Dogodo Bau

Personal information
- Full name: Dogodo Bau
- Born: 5 December 1994 (age 31)
- Batting: Right-handed
- Role: Wicketkeeper

International information
- National side: Papua New Guinea;
- ODI debut (cap 13): 4 November 2016 v Hong Kong
- Last ODI: 16 April 2022 v Oman

Career statistics
| Competition | ODI | T20I | FC |
| Matches | 14 | 1 | 2 |
| Runs scored | 204 | – | 26 |
| Batting average | 18.54 | – | 6.50 |
| 100s/50s | 0/0 | – | 0/0 |
| Top score | 46 | – | 15 |
| Catches/stumpings | 8/3 | 0/0 | 4/1 |
- Source: ESPNcricinfo, 21 April 2023

= Dogodo Bau =

Papua New Guinean cricketer (born 1994)

Dogodo Bau (born 5 December 1994) is a cricketer from Papua New Guinea.
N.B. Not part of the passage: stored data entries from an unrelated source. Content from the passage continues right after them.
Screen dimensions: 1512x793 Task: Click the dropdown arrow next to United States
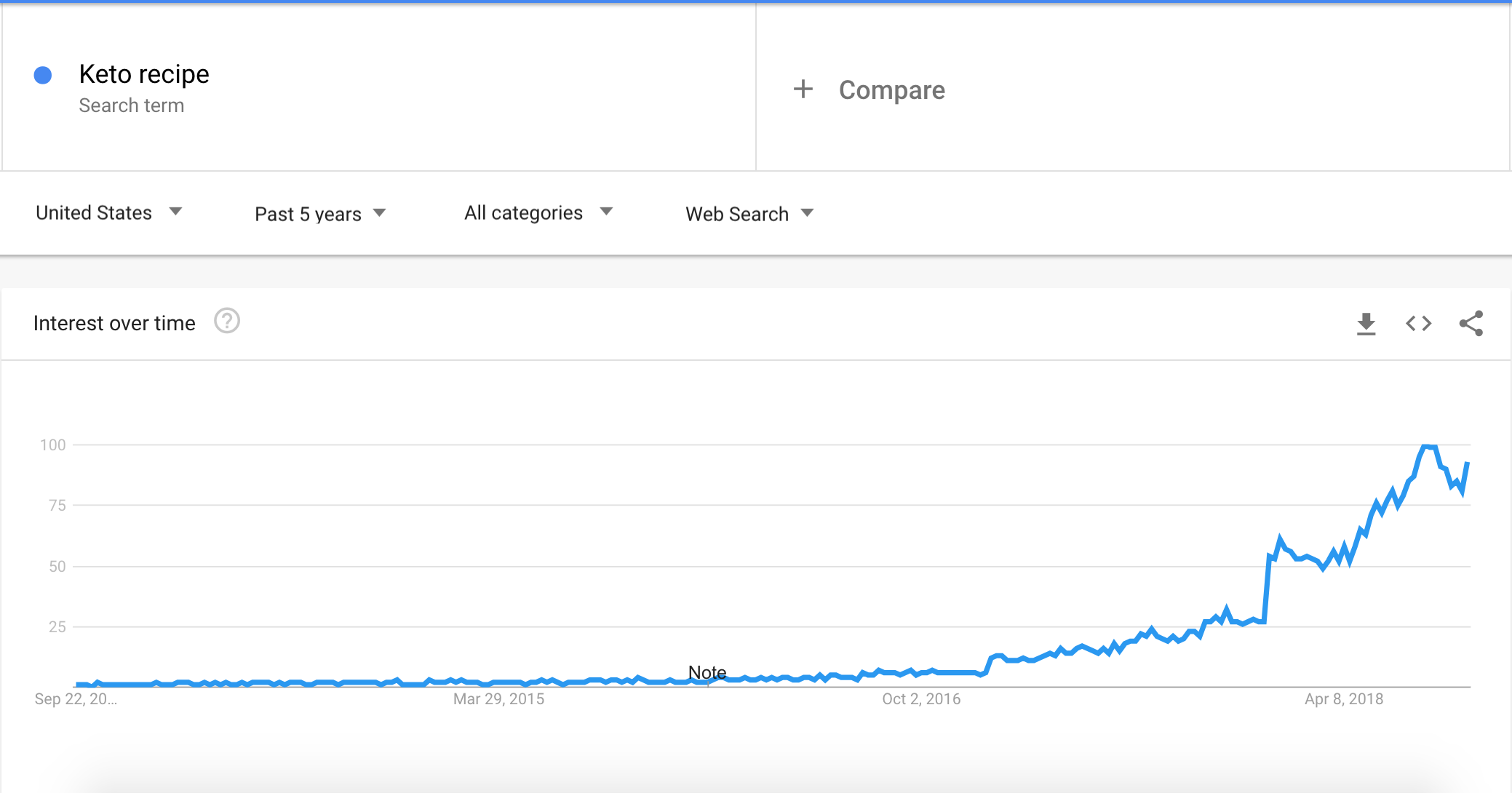point(175,212)
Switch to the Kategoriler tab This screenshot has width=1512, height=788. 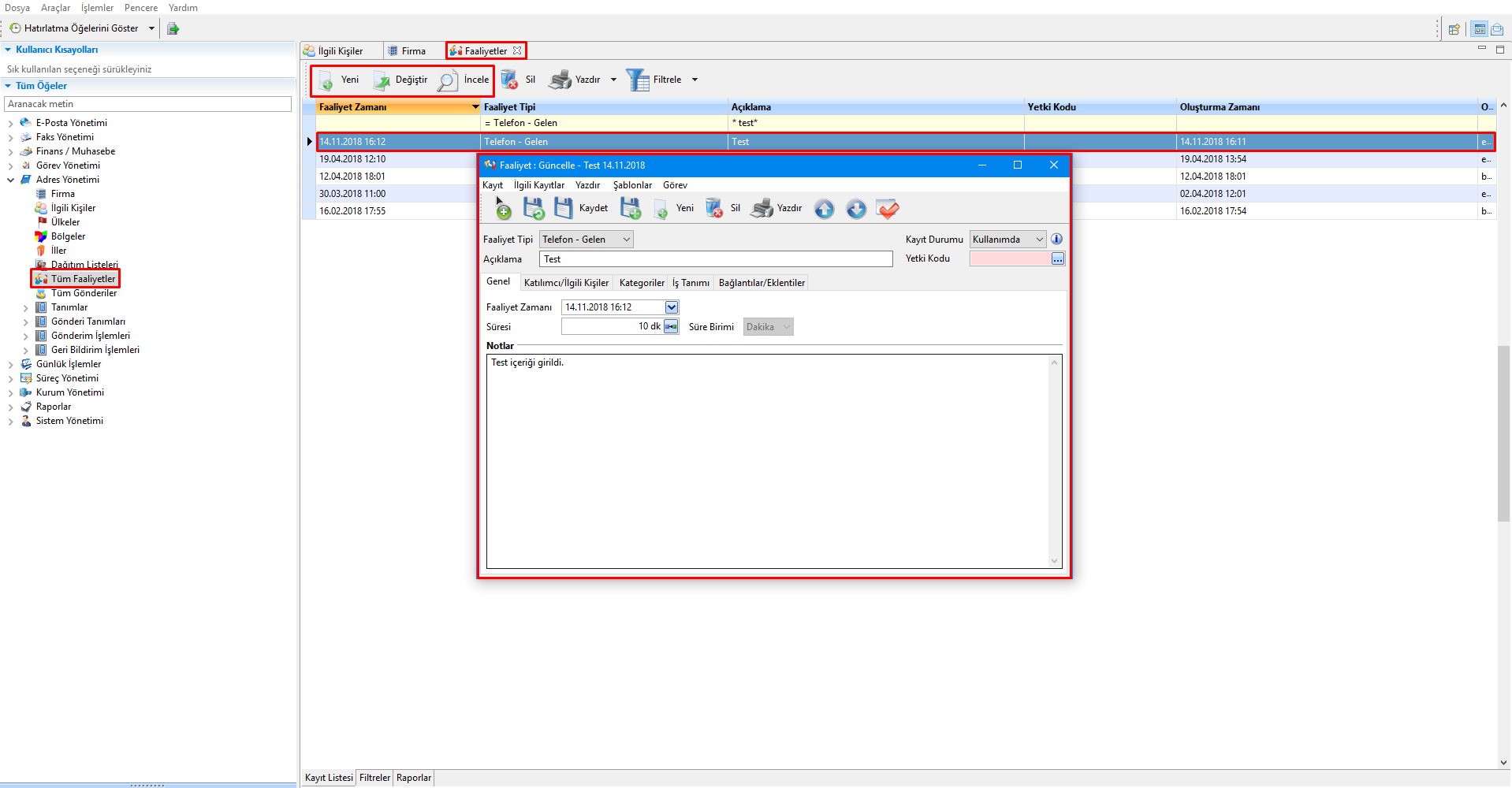pos(642,283)
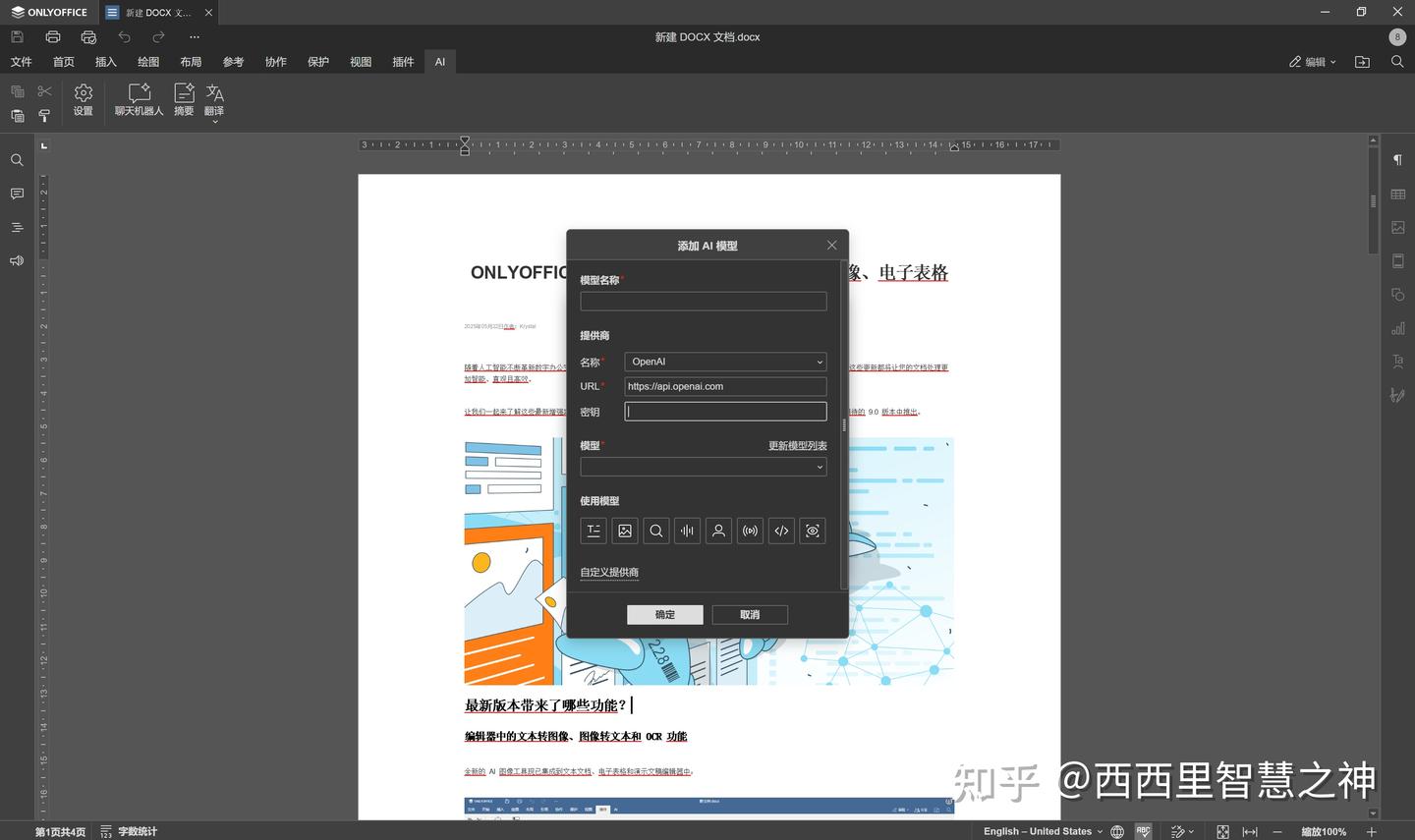Click the 更新模型列表 link
This screenshot has height=840, width=1415.
(x=797, y=445)
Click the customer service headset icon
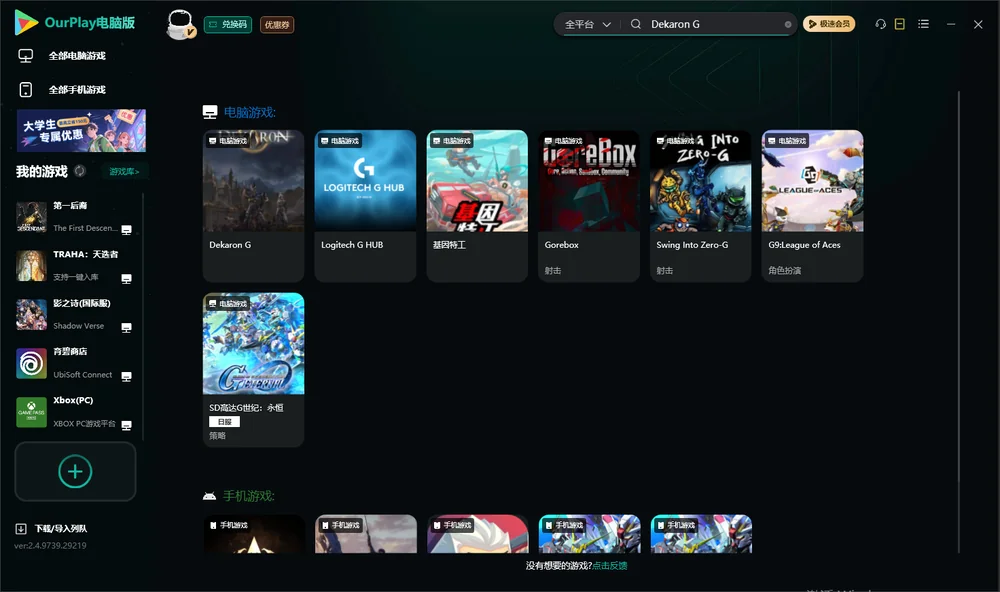 [x=880, y=24]
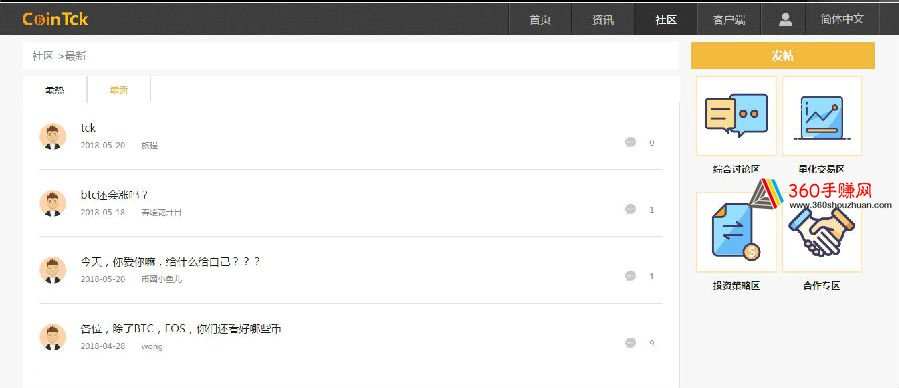Open the investment strategy document icon

pyautogui.click(x=736, y=232)
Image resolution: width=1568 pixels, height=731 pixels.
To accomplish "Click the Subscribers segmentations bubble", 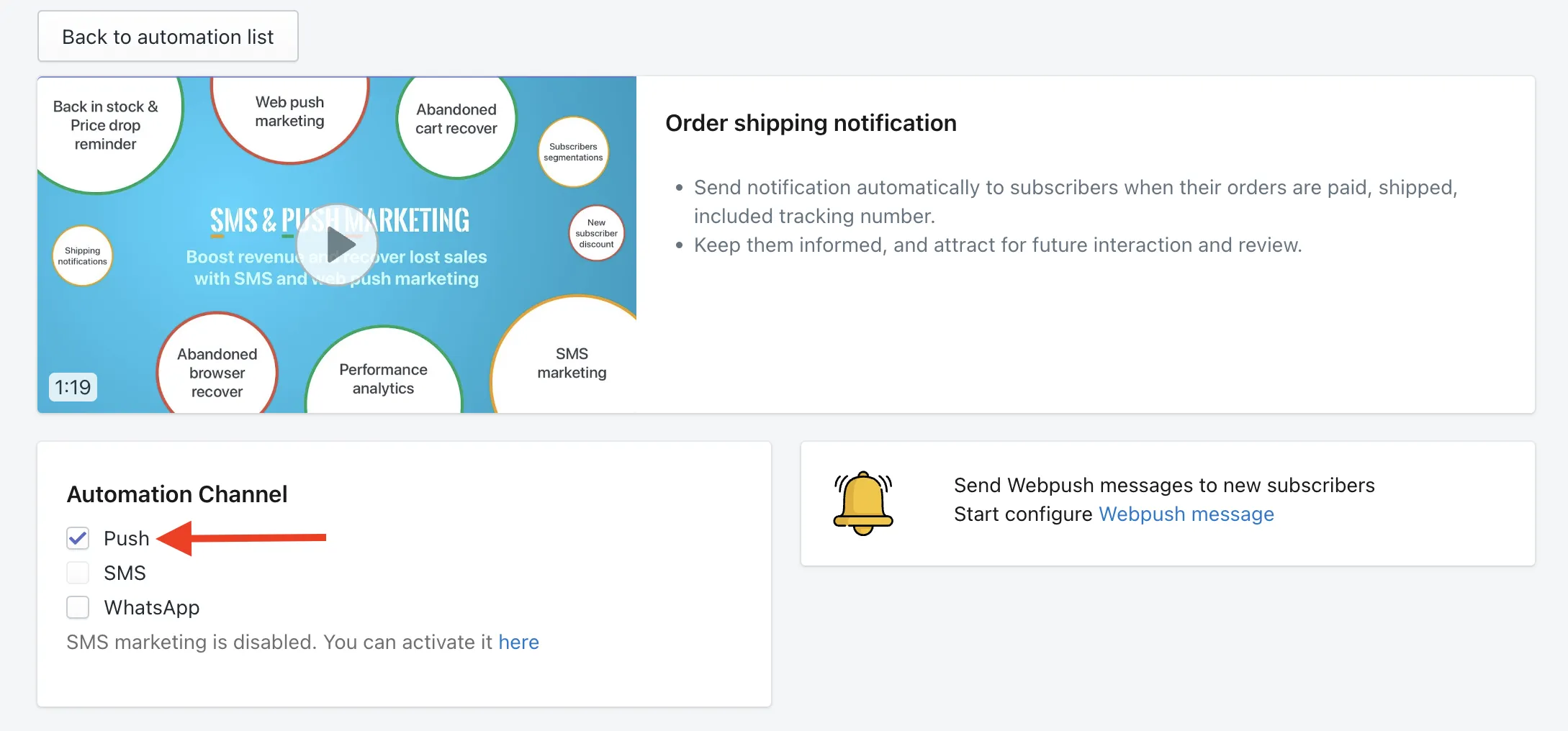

He is a right-handed wicket-keeper batsman.

He made his first-class debut for Papua New Guinea against Namibia on 16 October 2016. He made his List A debut against Namibia on 21 October 2016.

==International career==
Bau made his One Day International (ODI) debut on 4 November 2016 against Hong Kong and his Twenty20 International (T20I) debut on 14 April 2017 against the United Arab Emirates.